| WHAT IS NEEDED |
The result should be all the records, exact and complete, without a single picture.

| DATA SUPPLIED |
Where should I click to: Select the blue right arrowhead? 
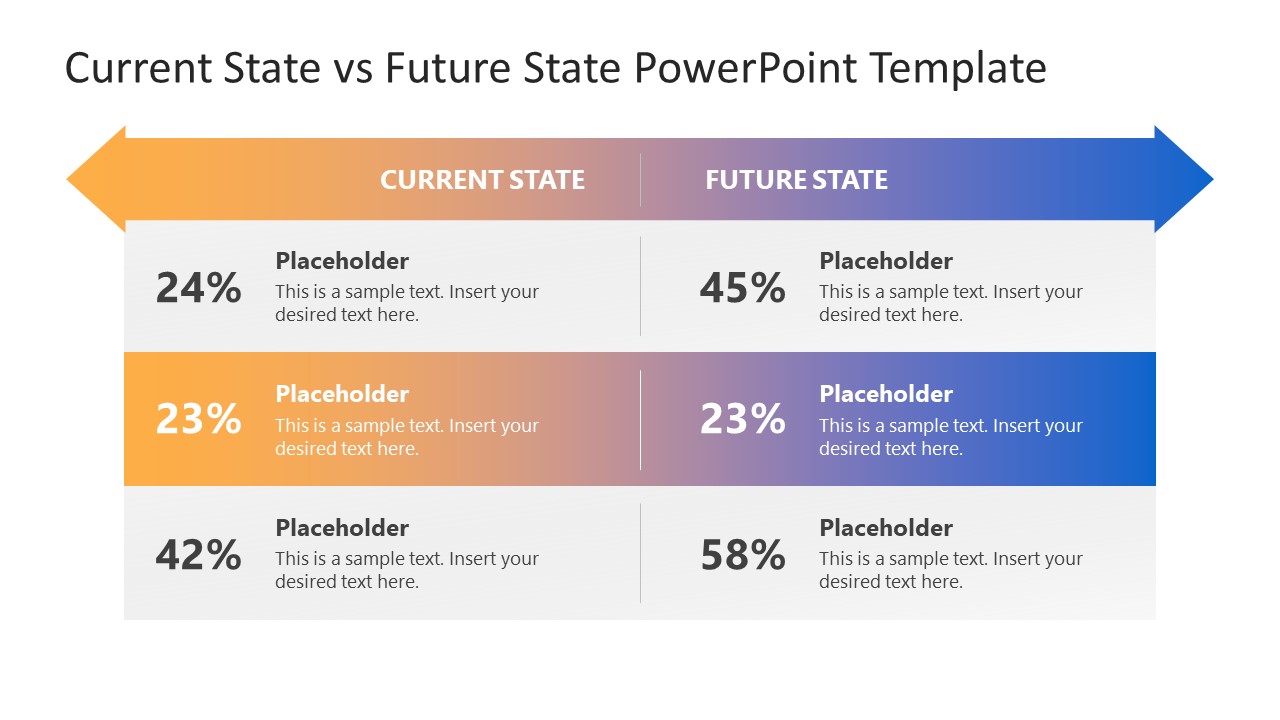pyautogui.click(x=1184, y=179)
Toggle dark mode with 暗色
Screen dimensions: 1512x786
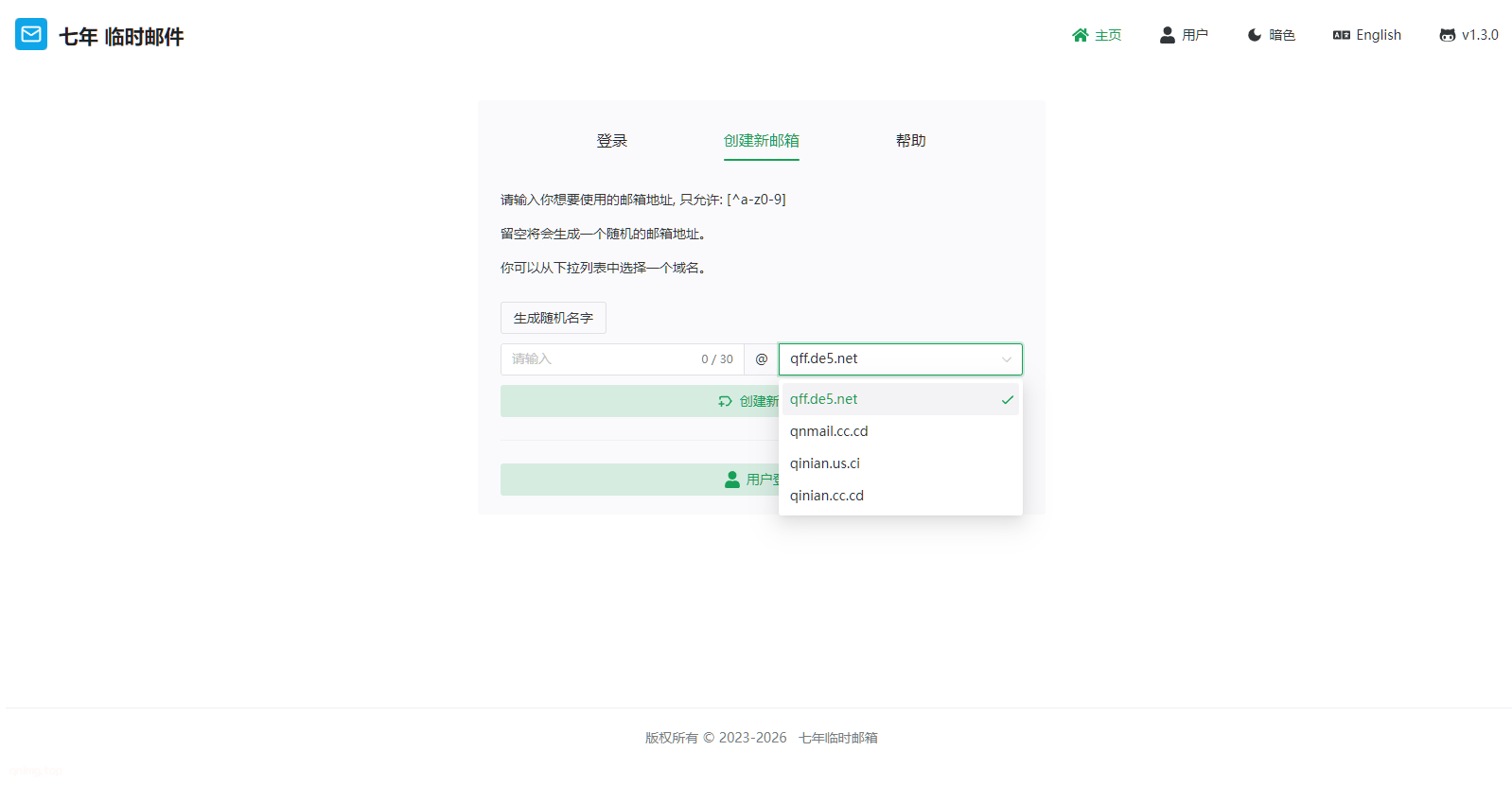[1281, 35]
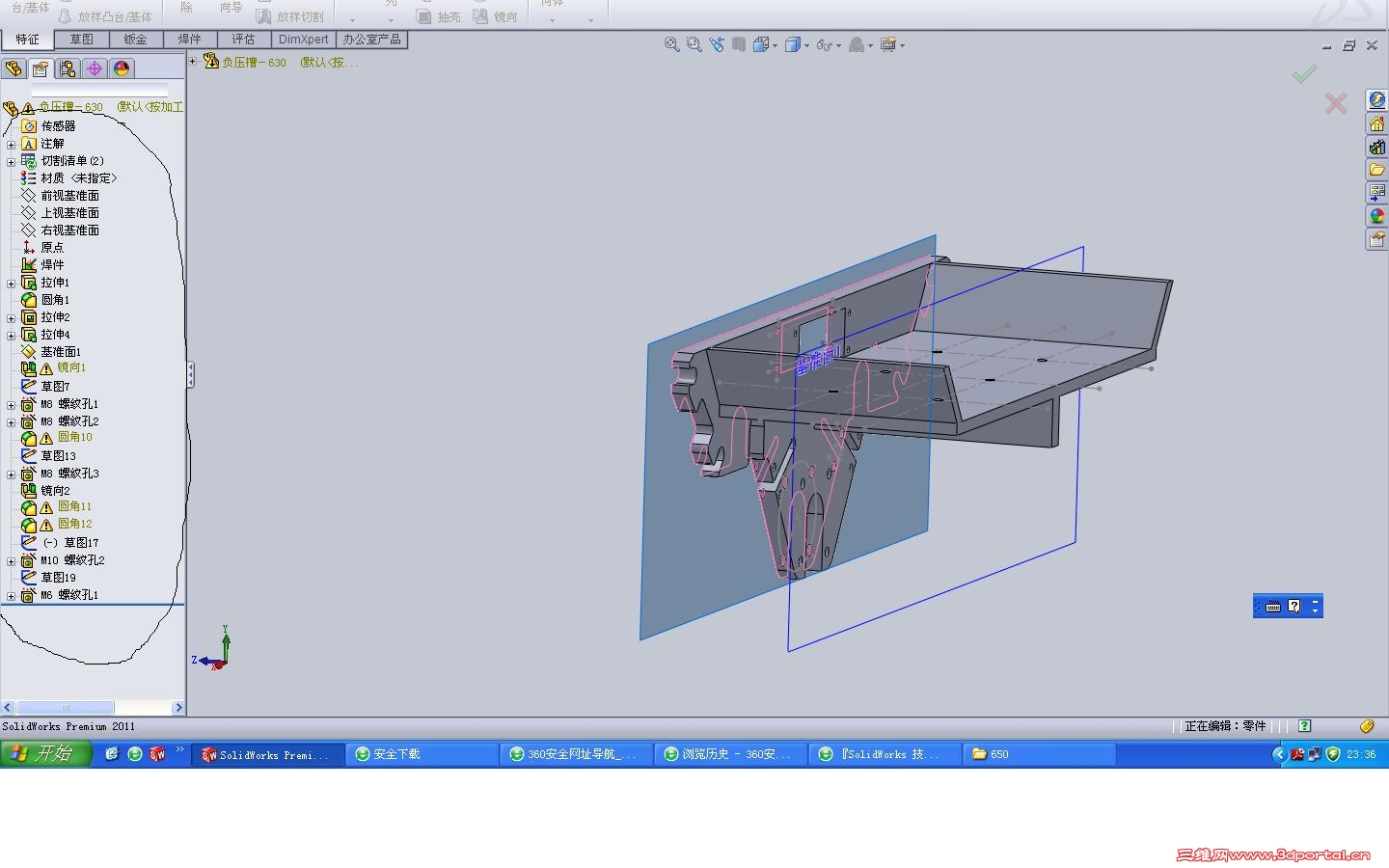Screen dimensions: 1389x868
Task: Open the PropertyManager tab icon
Action: point(41,68)
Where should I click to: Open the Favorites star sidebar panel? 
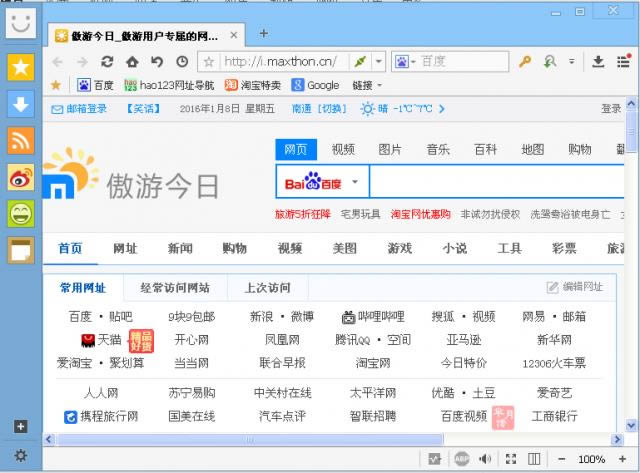(21, 67)
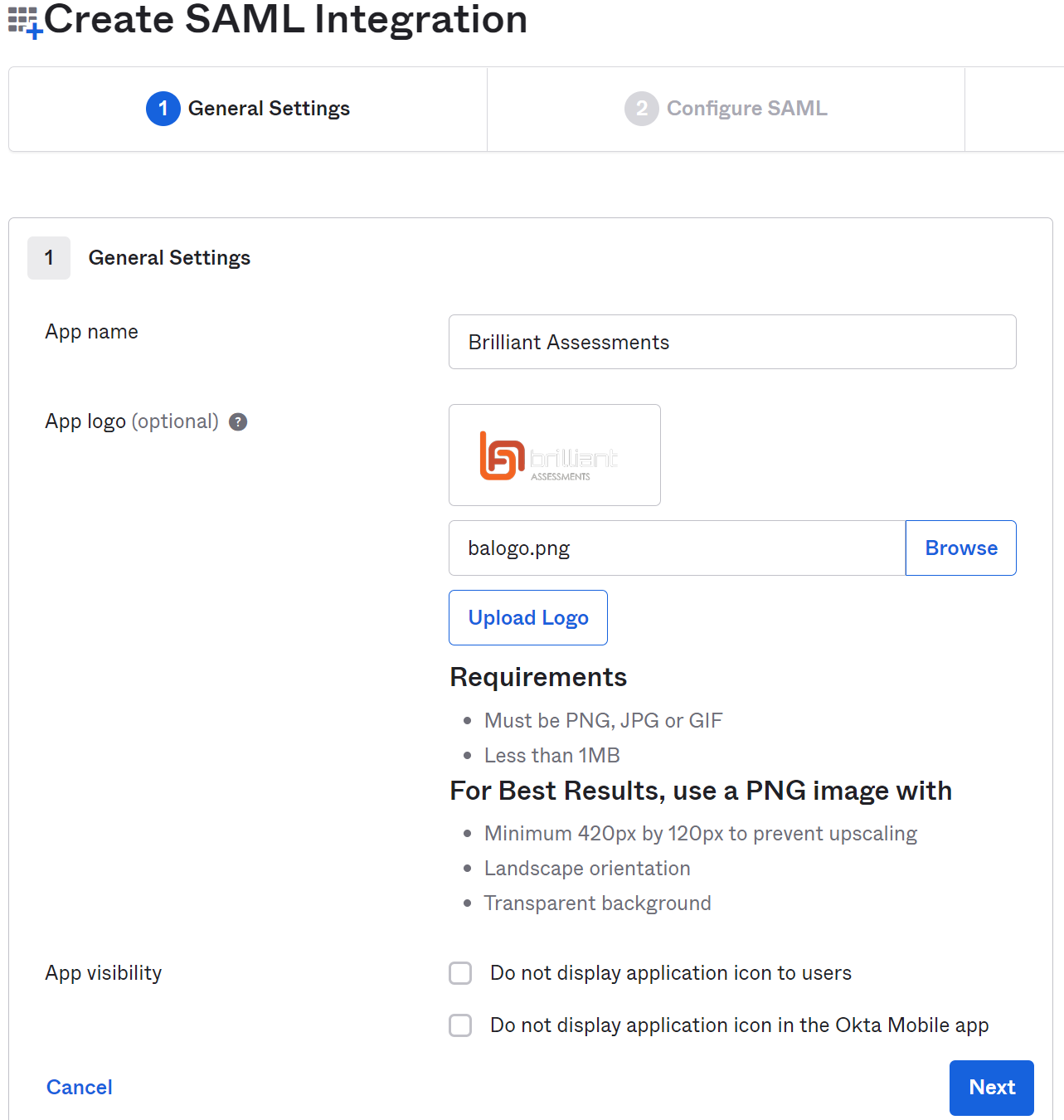Click the "App logo (optional)" label
Viewport: 1064px width, 1120px height.
132,421
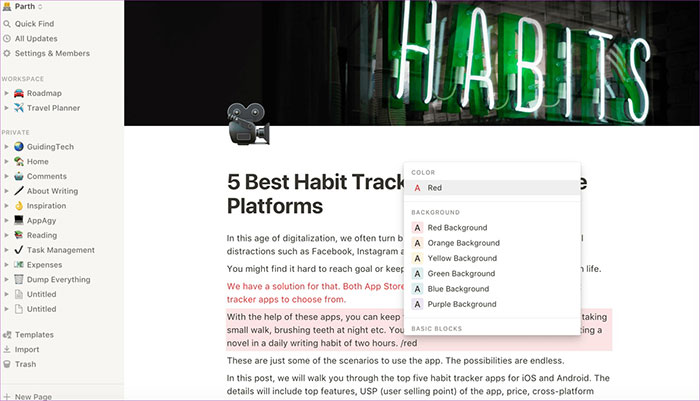Select Red color option in menu
This screenshot has width=700, height=401.
pos(492,188)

| RESPONSE TO THIS EXERCISE |
Where should I click to: Select the blue right arrowhead? 
pyautogui.click(x=1184, y=179)
Toggle dark mode with 暗色
Screen dimensions: 1512x786
[1281, 35]
Screen dimensions: 1389x868
Task: Open the PropertyManager tab icon
Action: point(41,68)
Where should I click to: Open the Favorites star sidebar panel? 
(21, 67)
Click the "App logo (optional)" label
Viewport: 1064px width, 1120px height.
132,421
Select Red color option in menu
This screenshot has width=700, height=401.
pos(492,188)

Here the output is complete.